* Begin Extracted information *

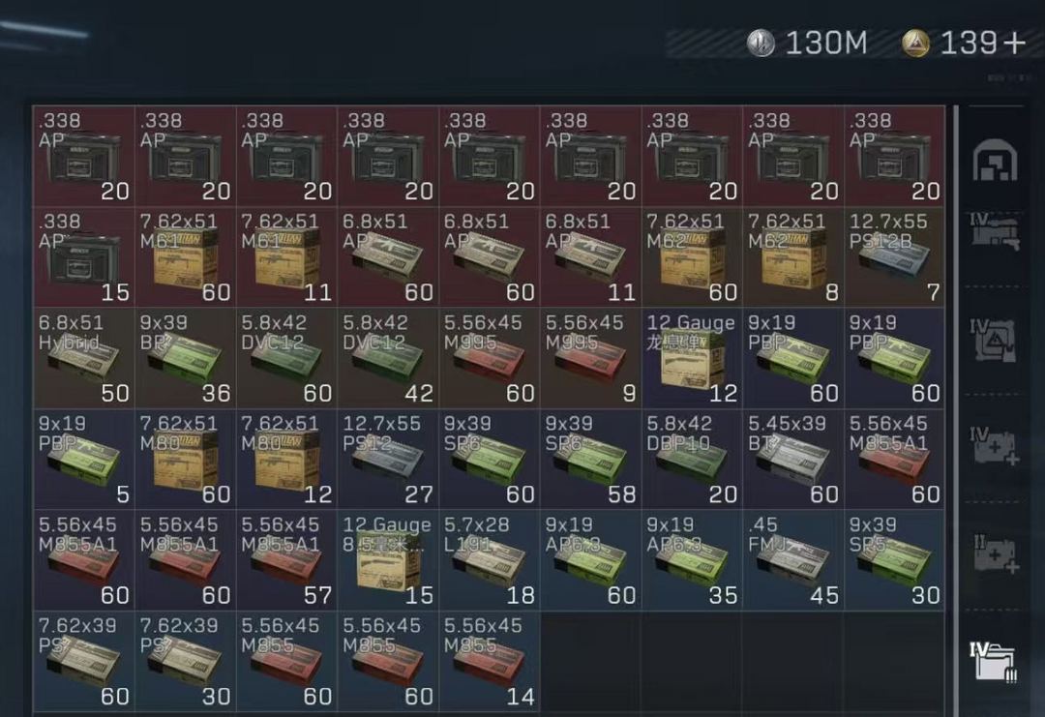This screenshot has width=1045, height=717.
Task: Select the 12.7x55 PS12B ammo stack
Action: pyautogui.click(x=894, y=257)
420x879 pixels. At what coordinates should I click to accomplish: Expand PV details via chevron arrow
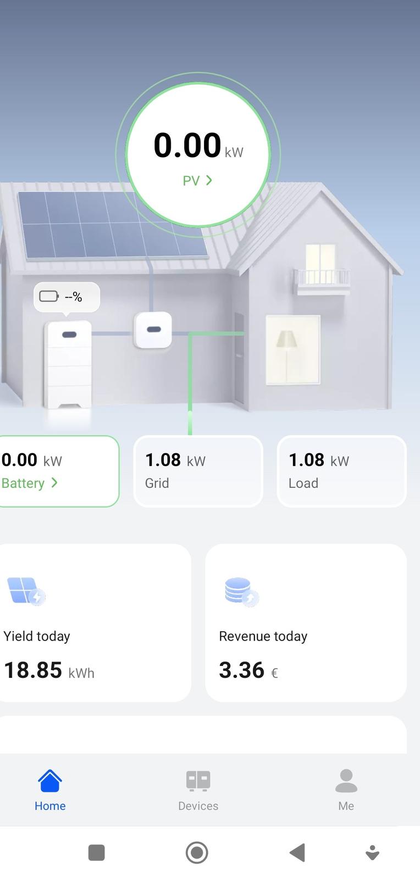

* End Extracted information *
* Begin Extracted information *

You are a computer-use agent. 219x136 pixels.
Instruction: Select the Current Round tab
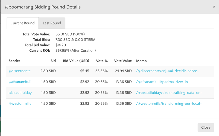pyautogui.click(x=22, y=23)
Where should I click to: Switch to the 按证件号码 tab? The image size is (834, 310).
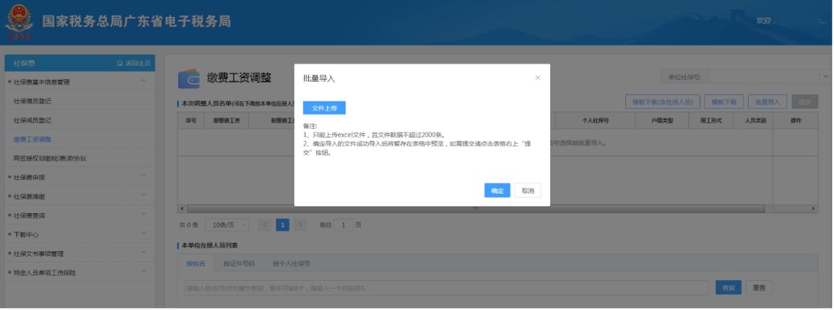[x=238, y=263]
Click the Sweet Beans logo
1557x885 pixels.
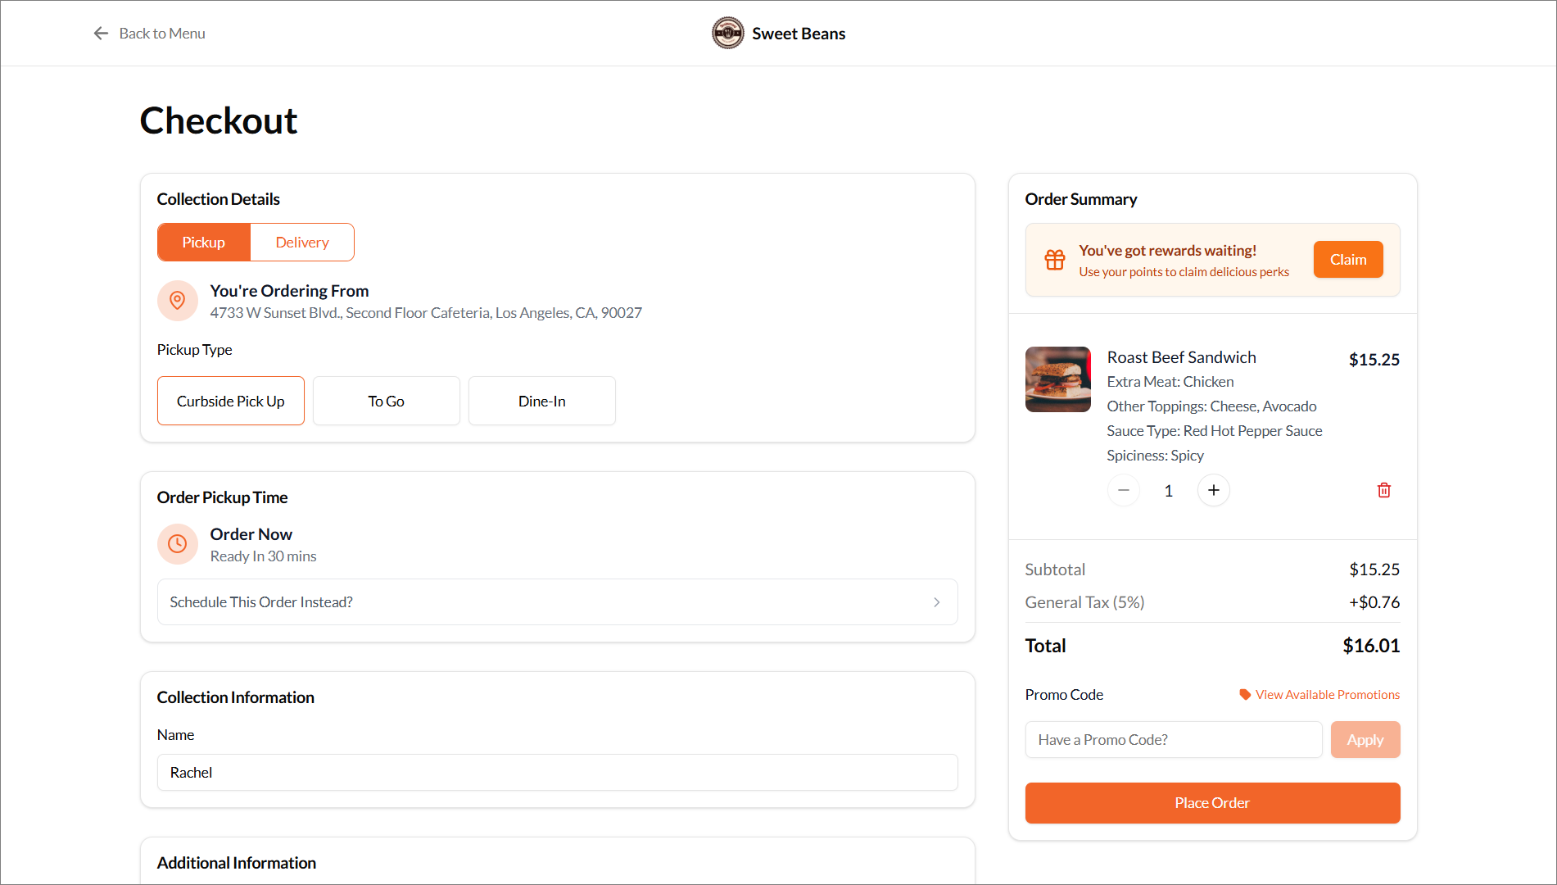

* End Extracted information *
* Begin Extracted information *

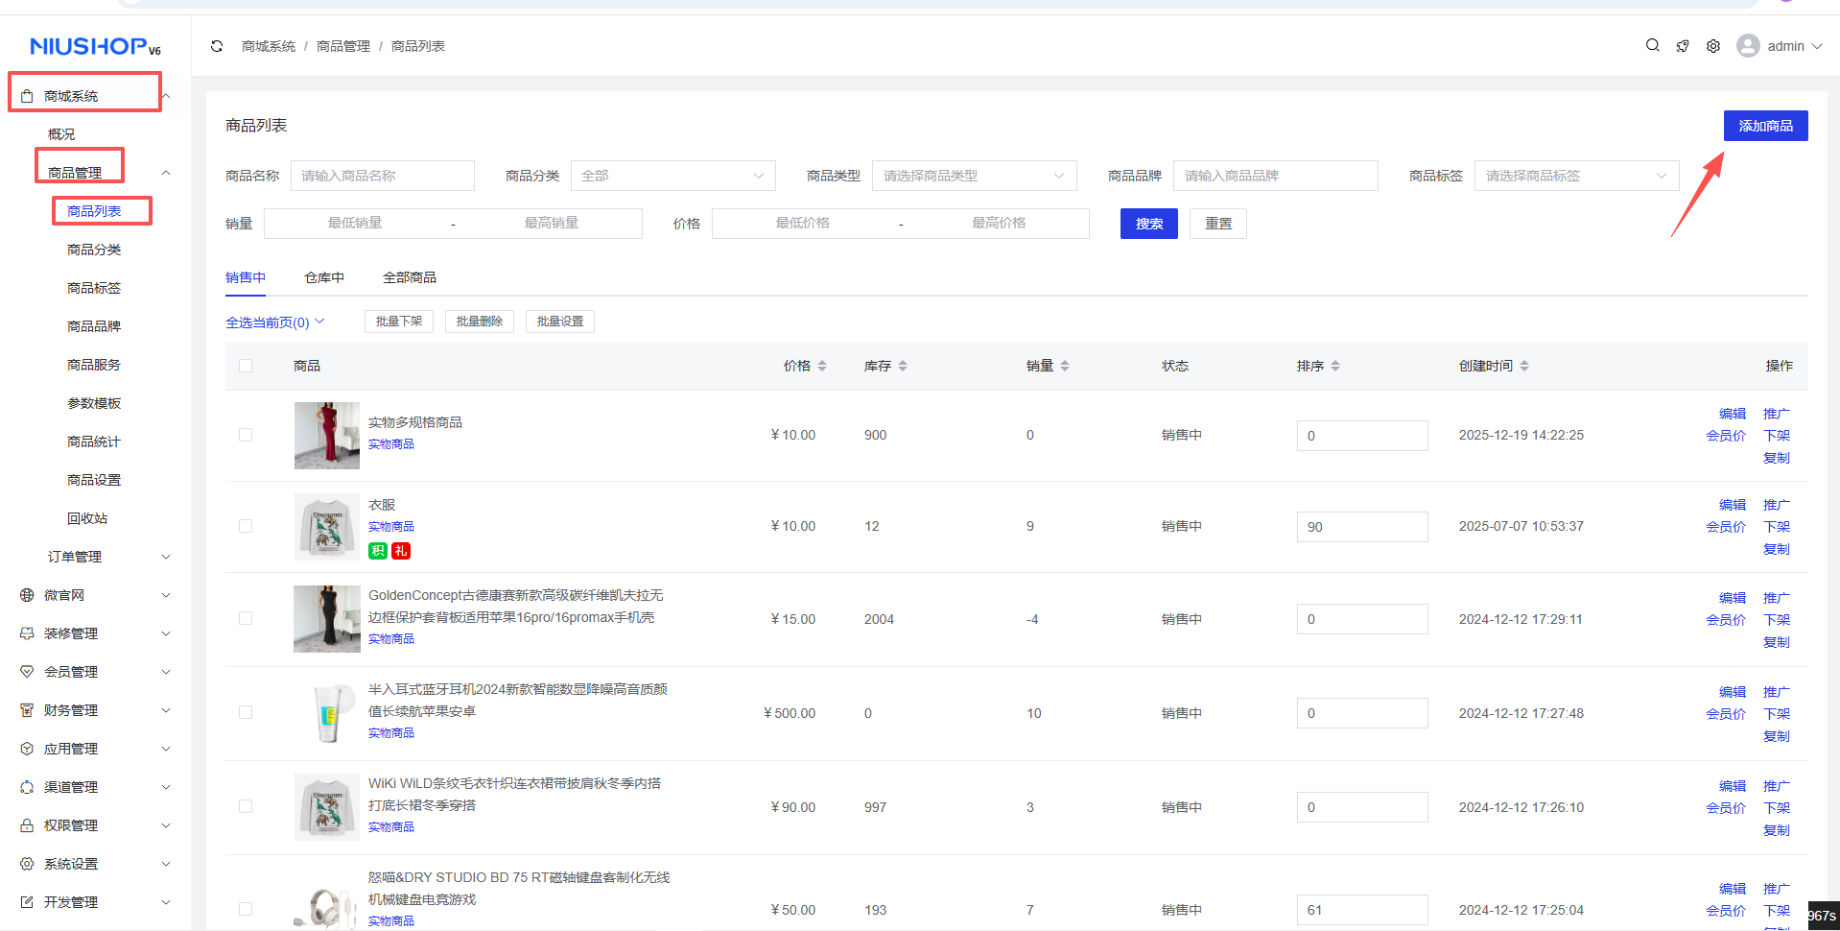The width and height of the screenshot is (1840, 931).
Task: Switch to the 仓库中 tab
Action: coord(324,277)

* End Extracted information *

Arrange the lines from the one containing "This screenshot has width=1045, height=717." through the one containing "420x879 pixels. At", inclusive, as a Markdown table with the columns Row and Line, where Row numbers each line. Skip blank lines and leave the pictures out.

| Row | Line |
|---|---|
| 1 | This screenshot has width=1045, height=717. |
| 2 | Task: Select the 12.7x55 PS12B ammo stack |
| 3 | Action: pyautogui.click(x=894, y=257) |
| 4 | 420x879 pixels. At what coordinates should I click to accomplish: Expand PV details via chevron arrow |